What’s the difference between sea salt and table salt?

What’s the difference between sea salt and table salt?

Answers from Katherine Zeratsky, R.D., L.D.

The most notable differences between sea salt and table salt are in their taste, texture and processing.
Sea salt is produced through evaporation of ocean water or water from saltwater lakes, usually with little processing. Depending on the water source, this leaves behind certain trace minerals and elements. The minerals add flavor and color to sea salt, which also comes in a variety of coarseness levels.
Table salt is typically mined from underground salt deposits. Table salt is more heavily processed to eliminate minerals and usually contains an additive to prevent clumping. Most table salt also has added iodine, an essential nutrient that helps maintain a healthy thyroid.
Sea salt and table salt have the same basic nutritional value, despite the fact that sea salt is often promoted as being healthier. Sea salt and table salt contain comparable amounts of sodium by weight.
Whichever type of salt you enjoy, do so in moderation. The Dietary Guidelines for Americans recommend limiting sodium to less than 2,300 milligrams a day — or 1,500 milligrams if you’re age 51 or older, or if you are black, or if you have high blood pressure, diabetes or chronic kidney disease.

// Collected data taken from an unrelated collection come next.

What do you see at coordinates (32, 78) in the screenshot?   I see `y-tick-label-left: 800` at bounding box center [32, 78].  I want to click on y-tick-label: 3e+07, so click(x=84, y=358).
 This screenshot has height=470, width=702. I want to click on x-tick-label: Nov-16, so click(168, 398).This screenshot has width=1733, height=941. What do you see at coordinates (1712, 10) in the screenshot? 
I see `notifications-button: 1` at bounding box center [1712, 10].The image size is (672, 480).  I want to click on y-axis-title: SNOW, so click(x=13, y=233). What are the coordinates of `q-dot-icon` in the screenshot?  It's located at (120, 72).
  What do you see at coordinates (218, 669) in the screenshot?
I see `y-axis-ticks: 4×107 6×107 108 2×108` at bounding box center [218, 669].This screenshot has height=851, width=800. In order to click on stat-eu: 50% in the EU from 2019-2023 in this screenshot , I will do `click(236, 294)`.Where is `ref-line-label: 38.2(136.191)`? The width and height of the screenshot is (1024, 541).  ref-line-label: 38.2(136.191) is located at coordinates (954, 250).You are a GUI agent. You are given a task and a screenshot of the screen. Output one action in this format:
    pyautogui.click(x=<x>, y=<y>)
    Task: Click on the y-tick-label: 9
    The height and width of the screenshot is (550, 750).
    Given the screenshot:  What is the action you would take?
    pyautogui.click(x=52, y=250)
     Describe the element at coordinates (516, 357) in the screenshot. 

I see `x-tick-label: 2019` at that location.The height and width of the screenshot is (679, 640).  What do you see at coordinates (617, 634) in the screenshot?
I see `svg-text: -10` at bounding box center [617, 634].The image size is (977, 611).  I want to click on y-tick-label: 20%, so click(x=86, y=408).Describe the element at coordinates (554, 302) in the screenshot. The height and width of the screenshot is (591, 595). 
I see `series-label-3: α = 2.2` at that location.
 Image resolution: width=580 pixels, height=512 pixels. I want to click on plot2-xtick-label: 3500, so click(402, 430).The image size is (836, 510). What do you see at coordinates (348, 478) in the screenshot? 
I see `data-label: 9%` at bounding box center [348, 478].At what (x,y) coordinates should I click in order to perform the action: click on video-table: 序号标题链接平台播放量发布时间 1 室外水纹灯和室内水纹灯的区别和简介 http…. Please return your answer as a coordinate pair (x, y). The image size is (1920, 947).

Is sea salt “healthier” than table salt?

Our bodies require salt. Today’s problem is that our diet usually includes far more than our daily requirement: 1,500 milligrams of sodium each day or less than 1 teaspoon, whether it is table or sea salt. Sea salt, contrary to some claims, does not contain less sodium than table salt.  According to the Mayo Clinic, “By weight, sea salt and table salt contain about the same amount of sodium chloride.”

As noted above, table salt is processed to remove trace elements while sea salts, in general, leave these in.  These minerals are indeed important in our diets, but in sea salt they exist in what the Mayo Clinic describes as “insignificant amounts.” Chances are you are getting the same minerals in greater quantities in the fruits and vegetables that you eat.

In other words, both sea salt and table salt are equally “healthy” when used in appropriate amounts.

So…is there a good reason to buy sea salt?

Yes, if you’re seeking the flavours, colours, and textures provided by the different sources and processing techniques of sea salt manufacturers.